I thought Tremor 4 was the perfect opportunity to capture this vision / image. An image I wanted to fulfill. Before proposing, I thought I should do a little research about the island, this is what I found….
On July 17, 1776, about a month after the British were driven from the outer harbor, the Long Island Battery on East Head fired a thirteen-gun salute in celebration and honor of the promulgation of the Declaration of Independence. Similar salutes were fired from the other batteries throughout Boston Harbor.
Edward Rowe Snow related a story about a Mary, the wife of a Tory, William Burton, who was aboard one of the British ships that formed the blockade on Boston Harbor, together with her husband.

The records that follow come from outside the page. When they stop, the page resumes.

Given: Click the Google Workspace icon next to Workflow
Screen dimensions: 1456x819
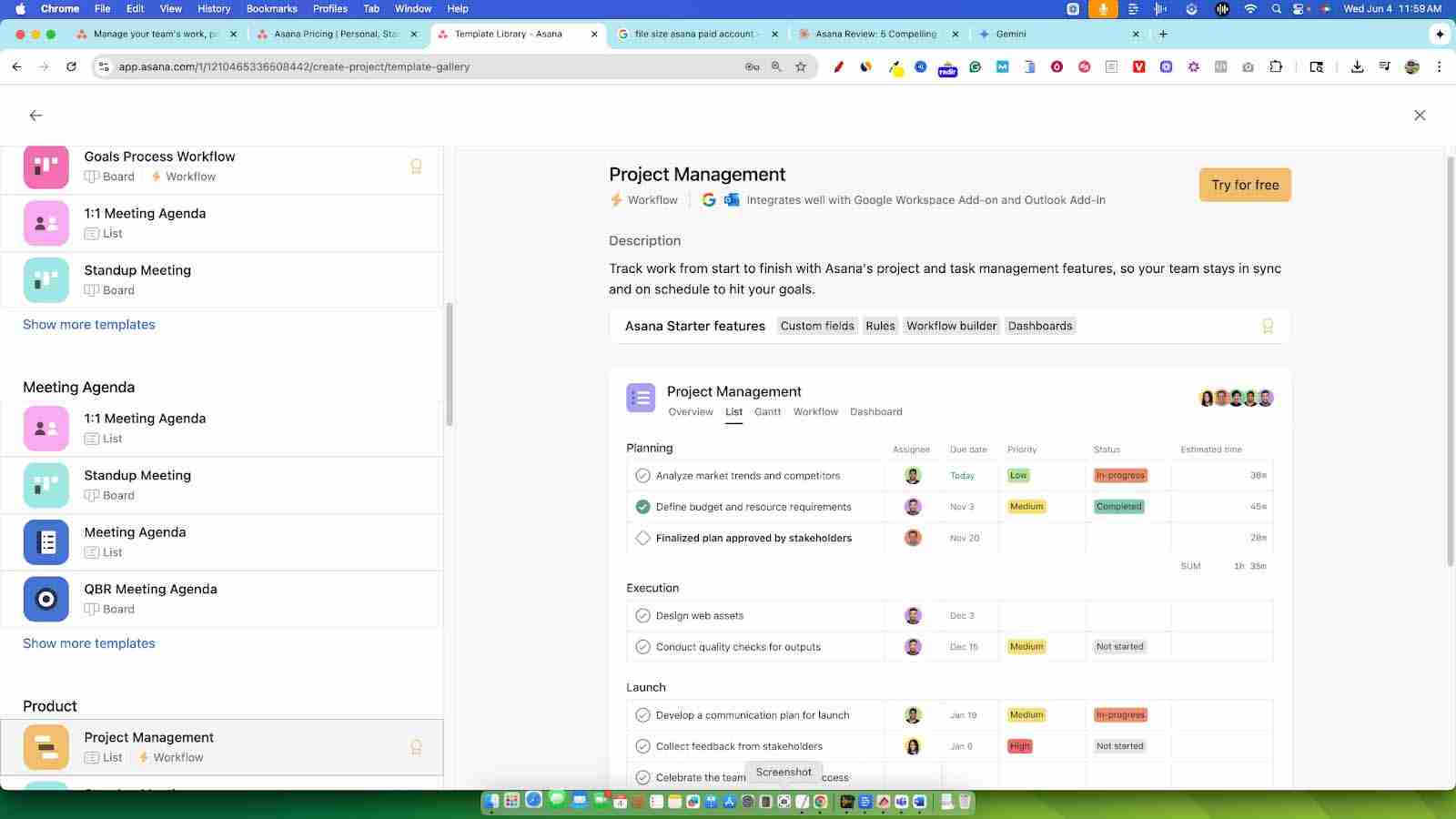Looking at the screenshot, I should [x=709, y=199].
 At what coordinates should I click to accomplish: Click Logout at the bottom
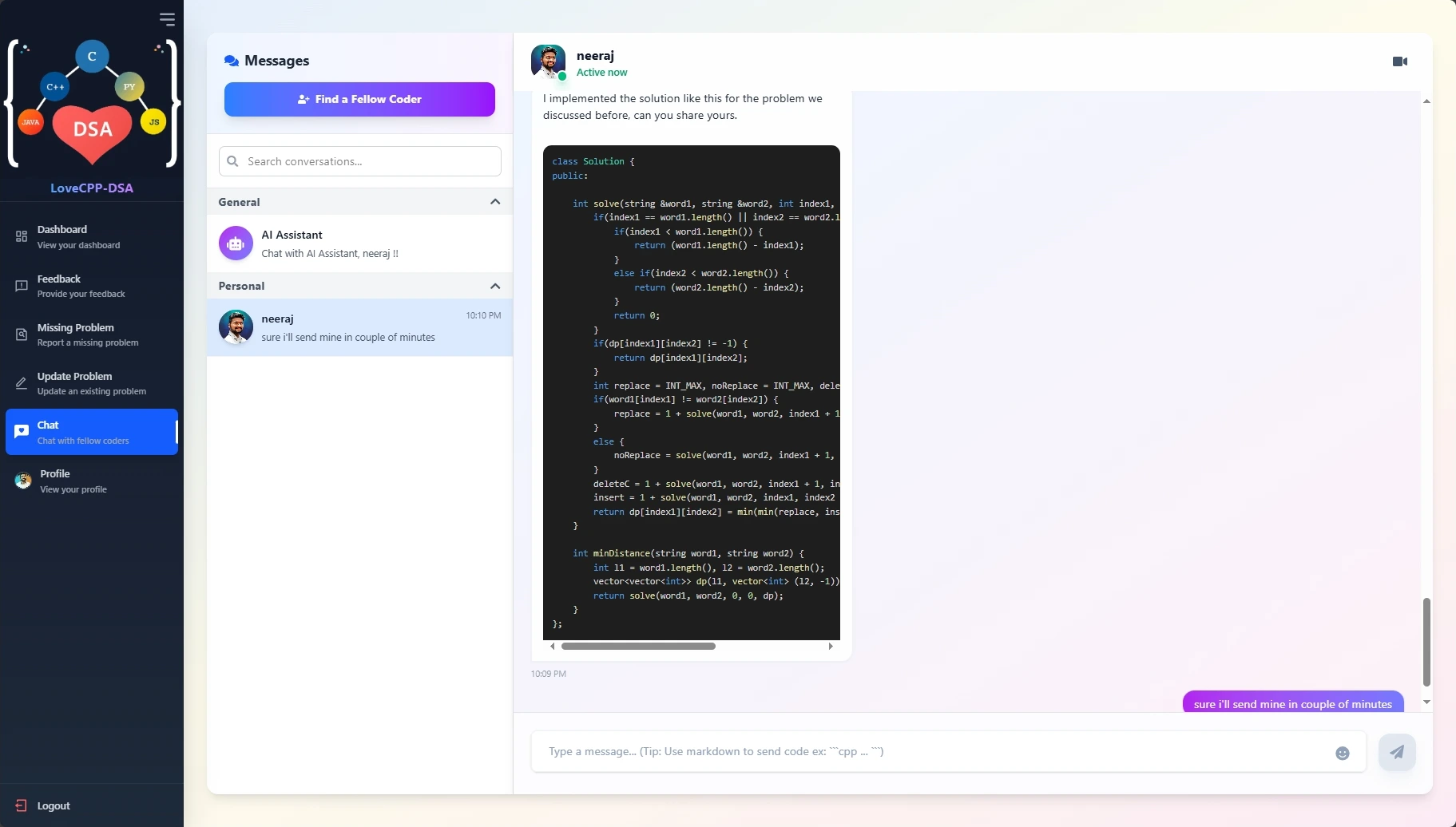53,805
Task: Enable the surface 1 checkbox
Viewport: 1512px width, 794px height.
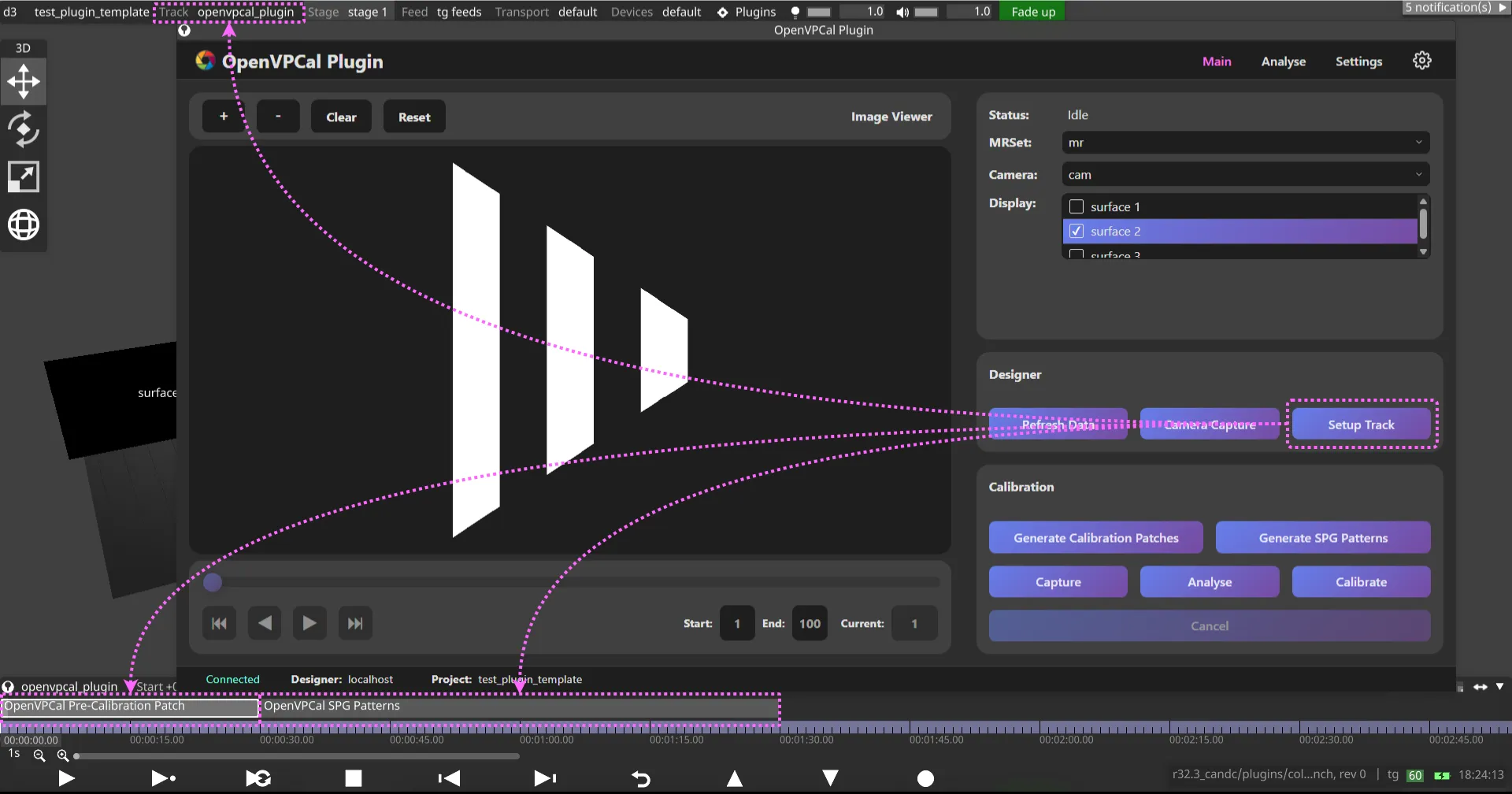Action: pos(1077,206)
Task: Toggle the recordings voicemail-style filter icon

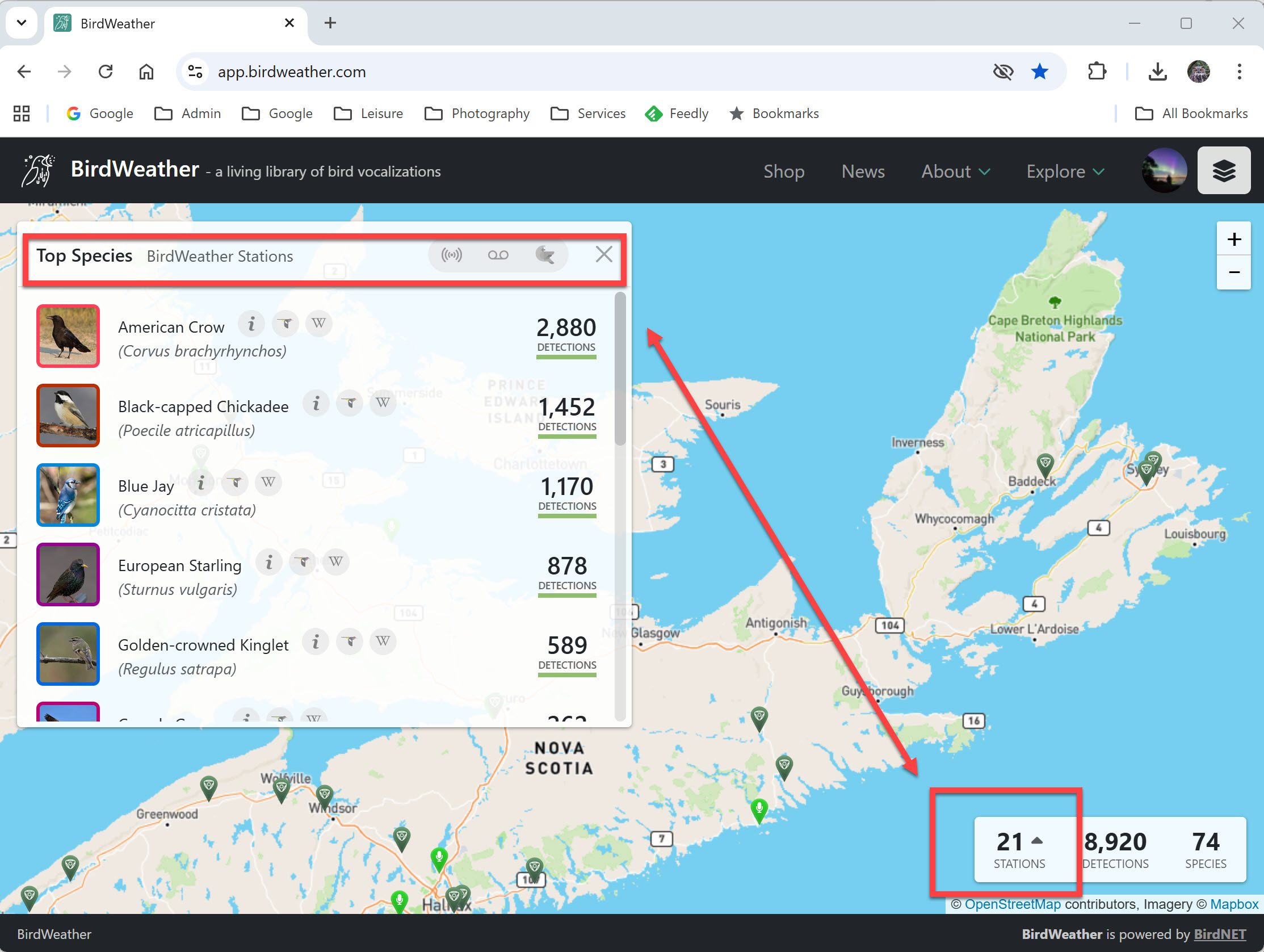Action: (498, 255)
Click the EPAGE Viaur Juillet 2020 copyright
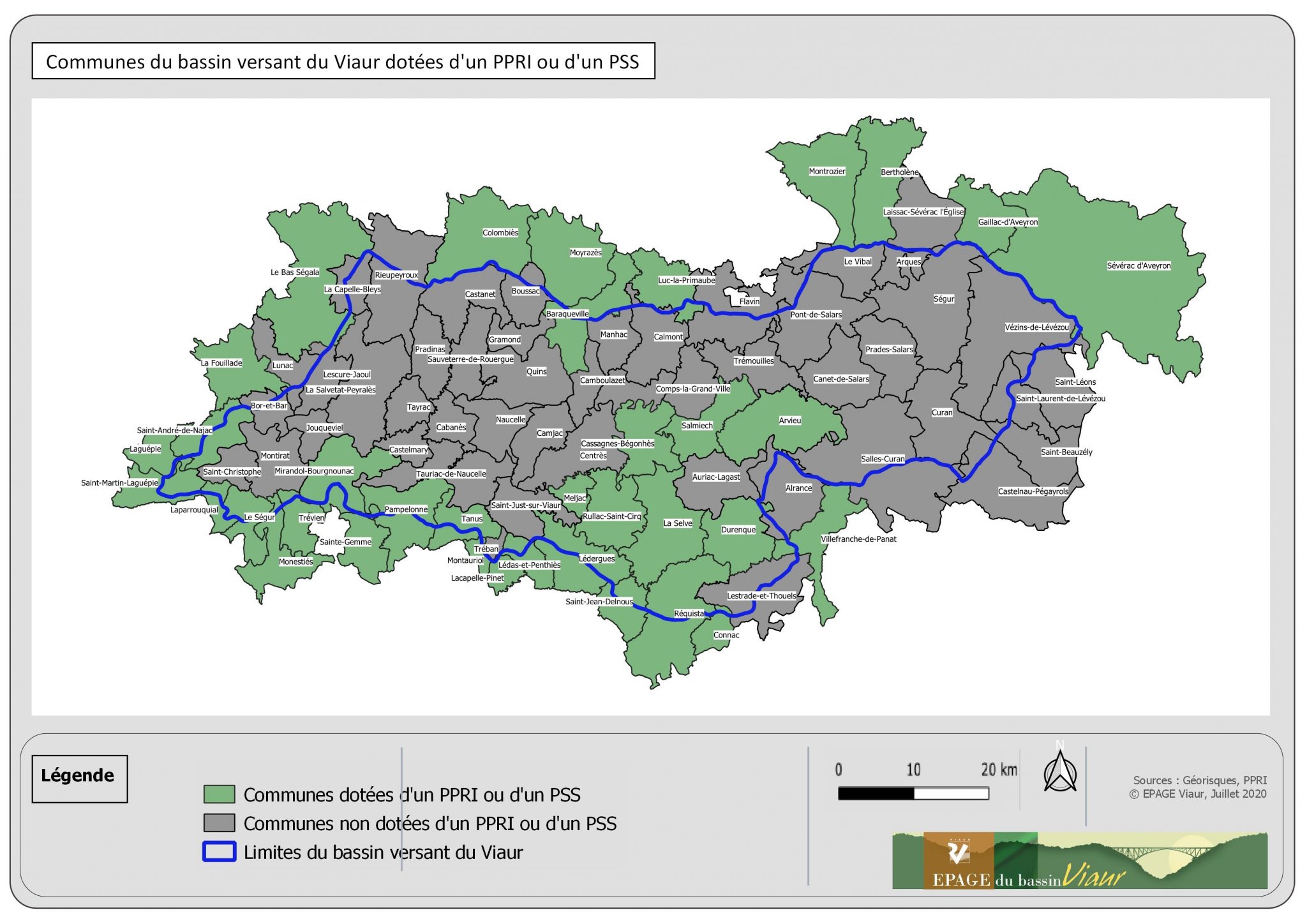The image size is (1307, 924). point(1197,794)
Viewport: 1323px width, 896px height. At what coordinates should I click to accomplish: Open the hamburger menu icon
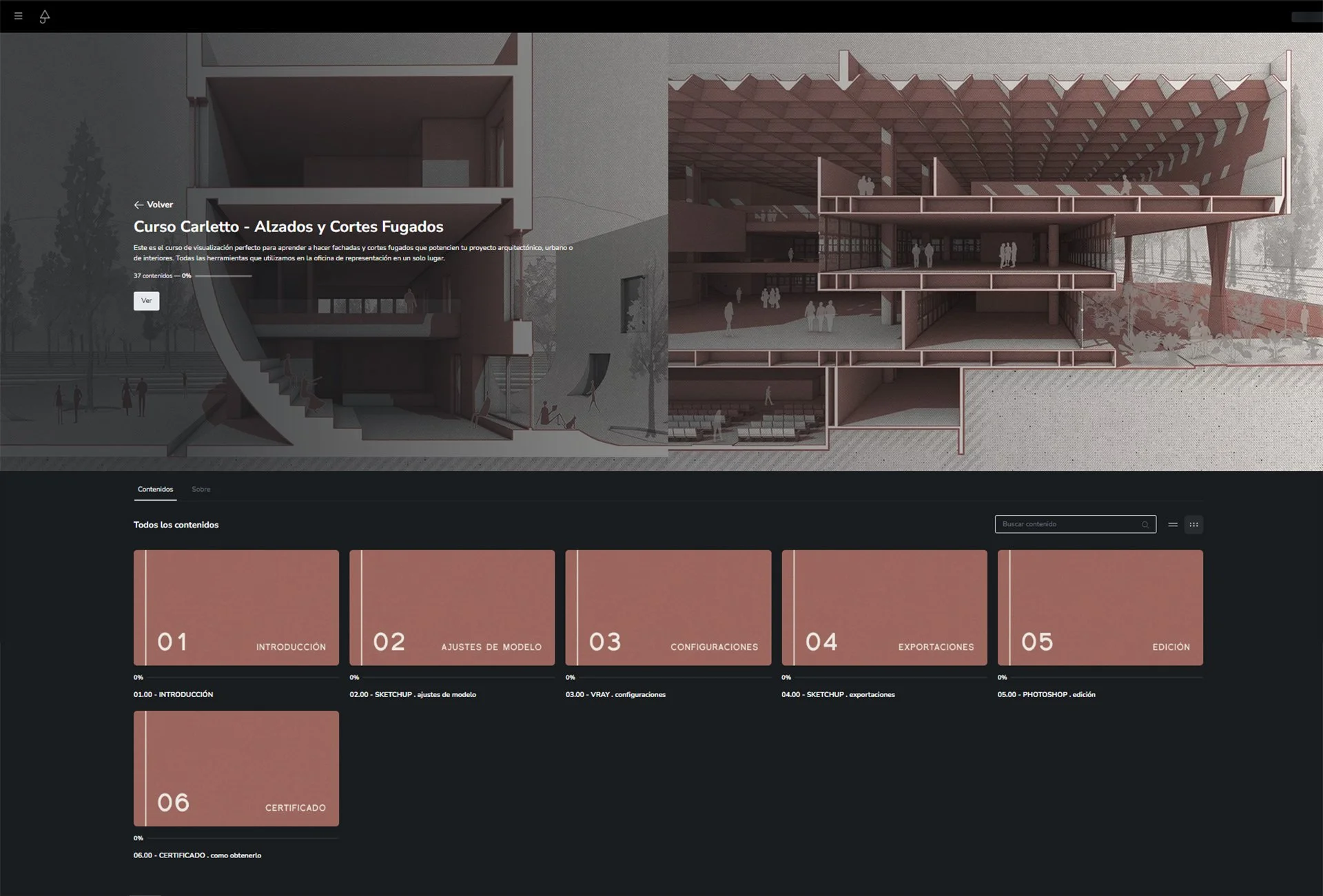point(19,16)
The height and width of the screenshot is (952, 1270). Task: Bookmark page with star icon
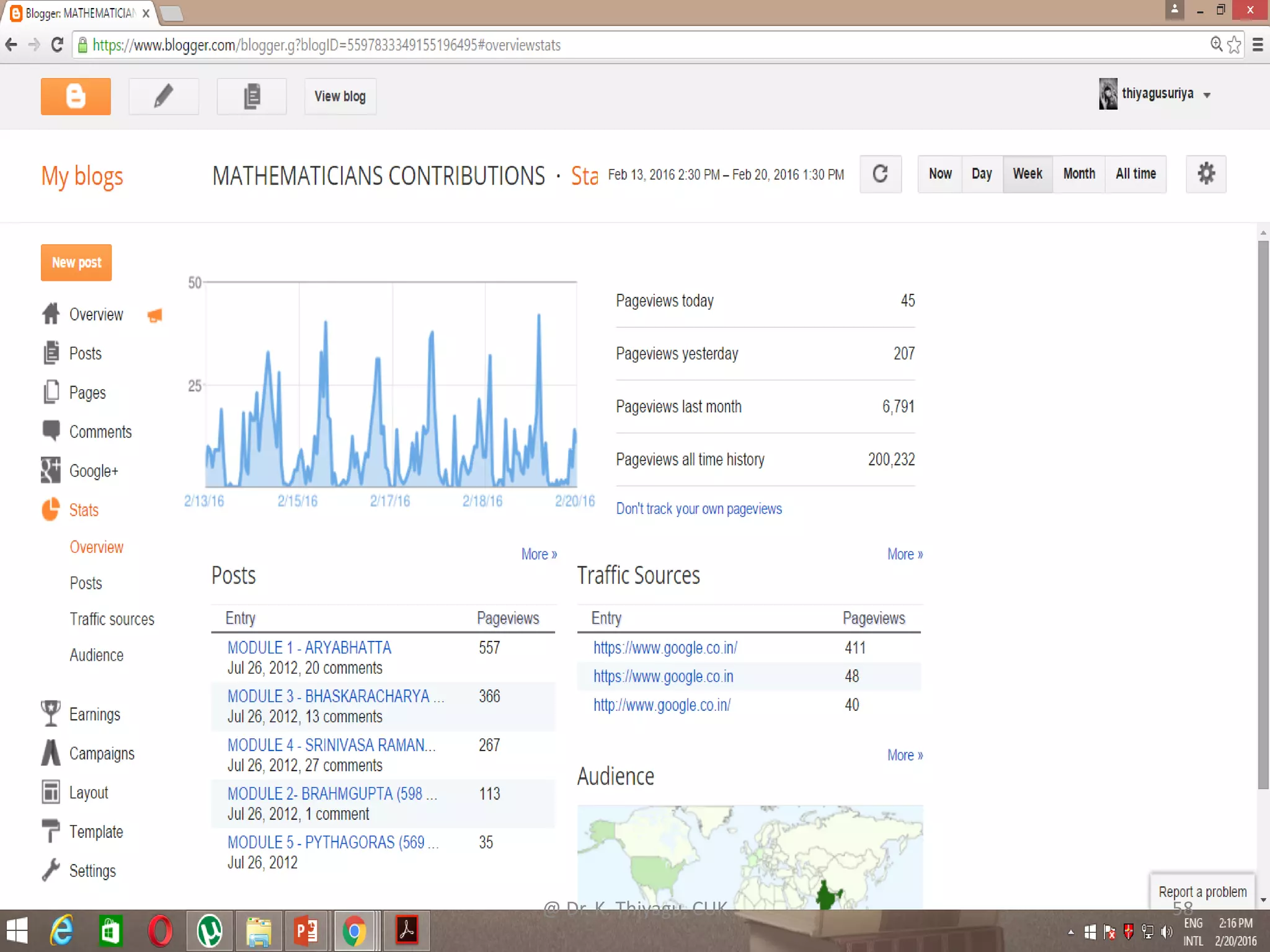pos(1234,45)
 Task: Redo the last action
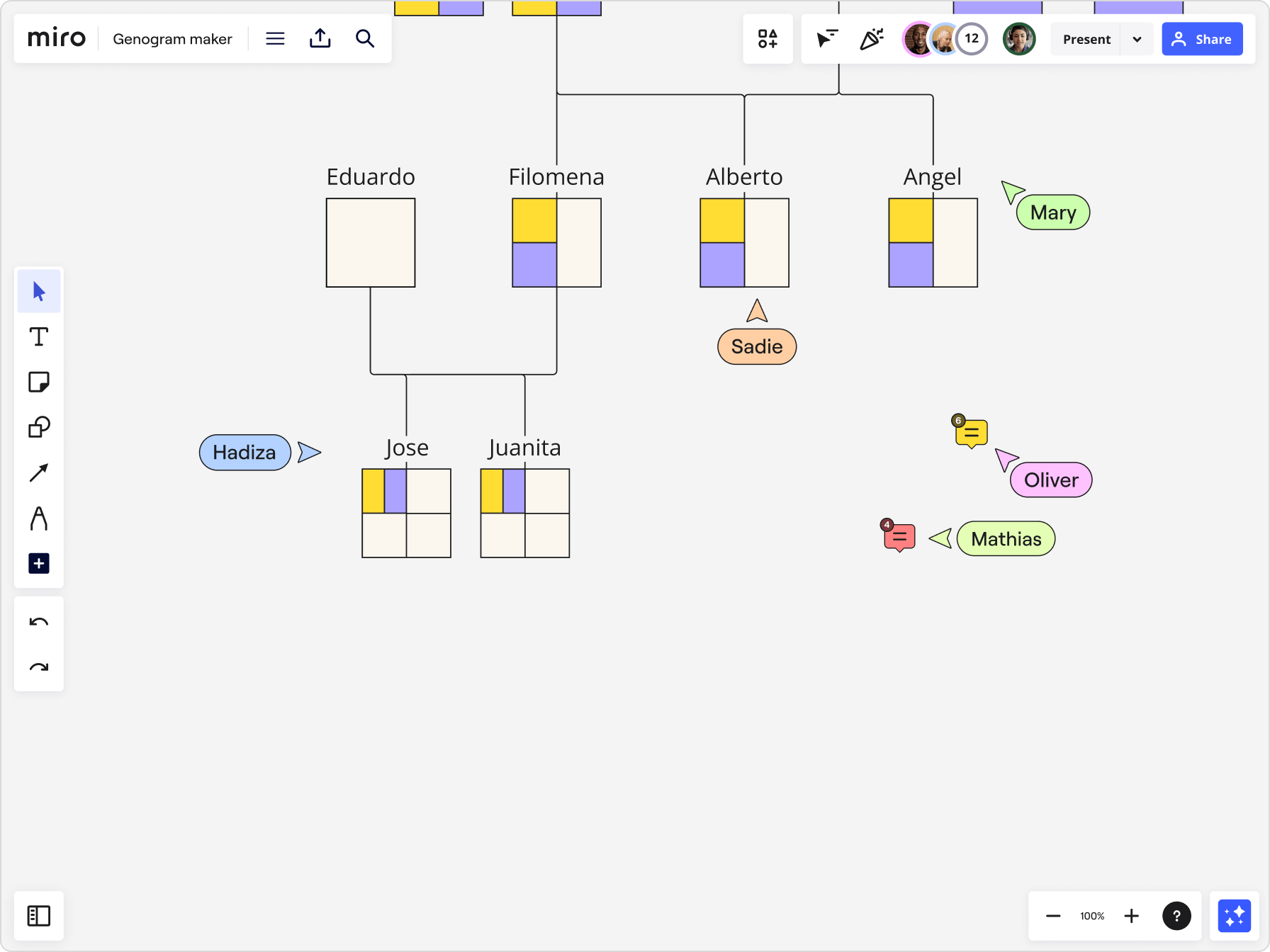pos(39,667)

A cannonball from the Long Island Battery struck Mary. As she lay dying, she pleaded with her husband not to bury her at sea. A flag of truce was struck that allowed Burton to go ashore with his wife's body. Mary Burton was buried on East Head after her body was sewn into a red blanket. One of the Americans agreed to put her name on a grave marker. Her husband planned to return to Boston but never did. Over the years, the wooden marker rotted away. People who knew this story erected a stone cairn over the burial site. In 1804, some fishermen were wrecked on Long Island and they took refuge in an old powder magazine. As they were building a fire, they were startled by a moan coming over the hill near Mary Burton's cairn. The stunned fishermen claimed to have seen a form of a woman wearing a scarlet cloak coming over the hill. Blood appeared to be streaming down the cloak from a wound in her head. The ghost just kept on walking by the fishermen and soon disappeared over the hill. Again, during the War of 1812, a "woman in scarlet" was reported at Fort Strong. Also, in 1891, Private William Liddell reported seeing a "woman in scarlet." Liddell, while on guard duty at night, reported that that ghost came toward him from an easterly direction emitting distinct moans.
Baron Barlow Trecothick, the owner of Long Island, died on June 11, 1790 and the island passed to his brother-in-law, Charles Ward Apthorp from New York. Apthorp sold the island on June 13, 1791 to James Ivers of Boston. Around this date, the island began to be officially called Long Island.